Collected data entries

────

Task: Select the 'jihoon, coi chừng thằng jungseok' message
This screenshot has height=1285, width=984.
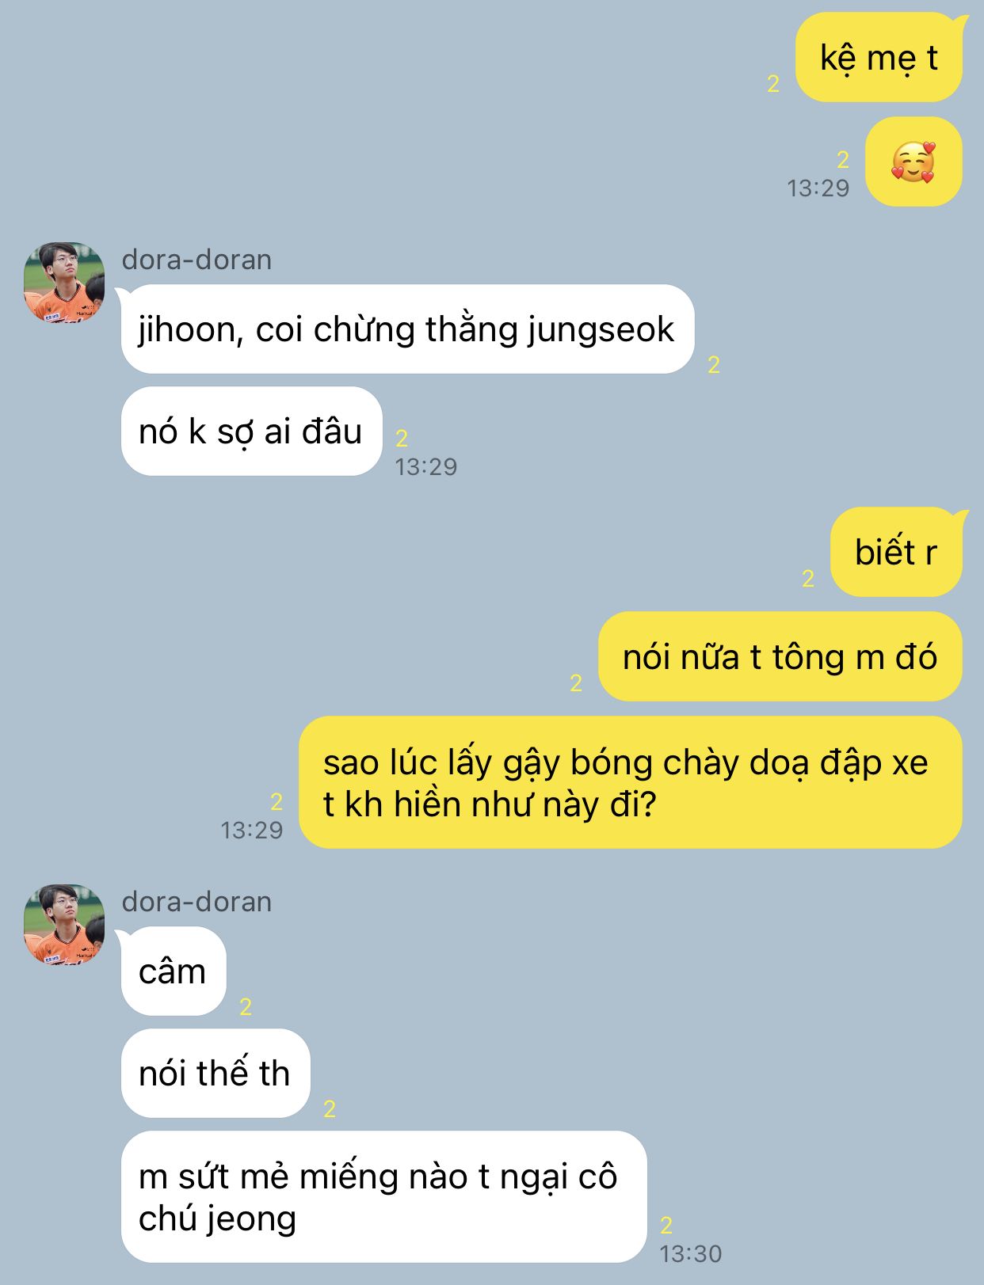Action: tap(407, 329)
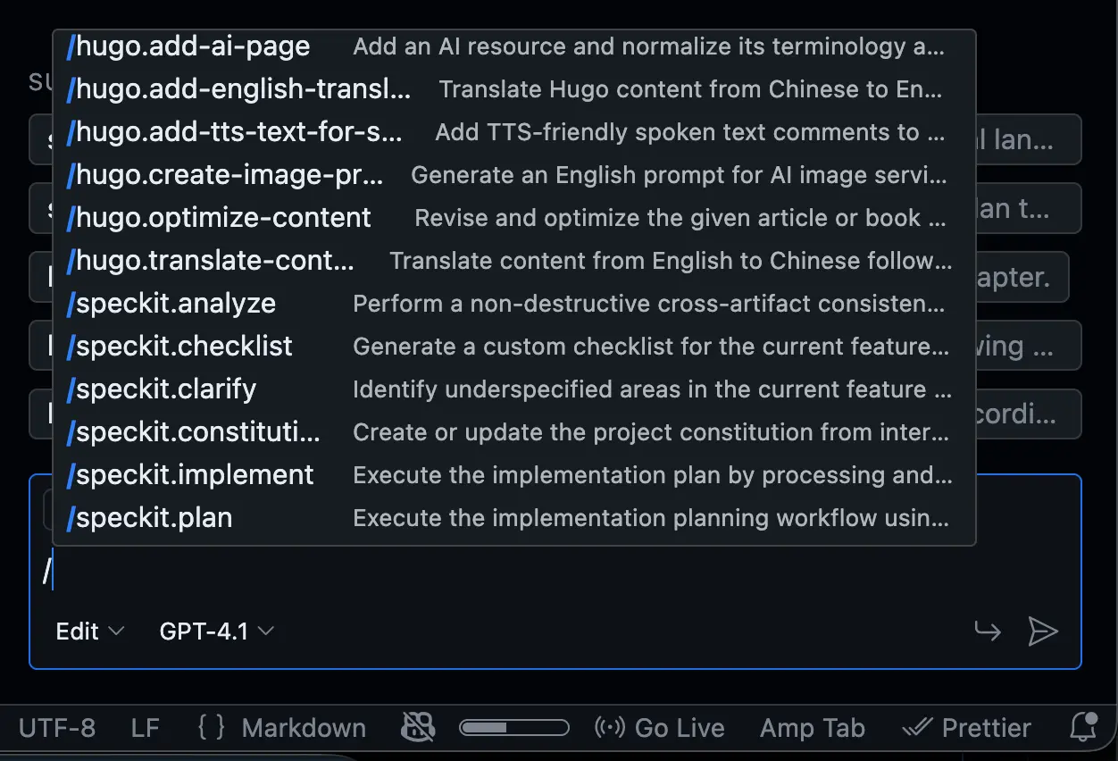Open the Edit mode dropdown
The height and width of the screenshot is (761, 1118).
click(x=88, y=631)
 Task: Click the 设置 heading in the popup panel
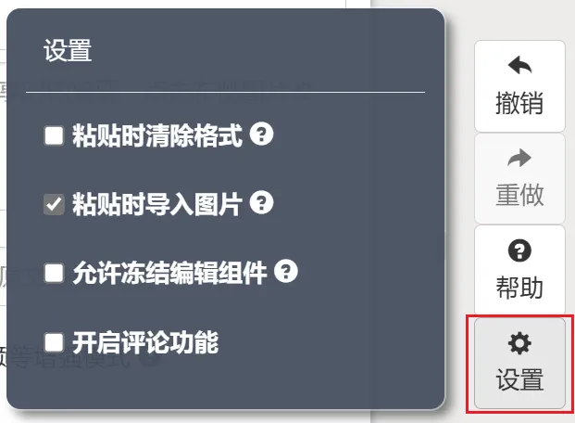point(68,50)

────

▶ _Your goal_
Please, without any pictures, retype the records exactly as they appear.

▶ _Answer_
Task: Select the 'jihoon, coi chừng thằng jungseok' message
This screenshot has height=1285, width=984.
Action: tap(407, 329)
Open the Edit mode dropdown
The height and width of the screenshot is (761, 1118).
click(x=88, y=631)
 Task: Click the 设置 heading in the popup panel
point(68,50)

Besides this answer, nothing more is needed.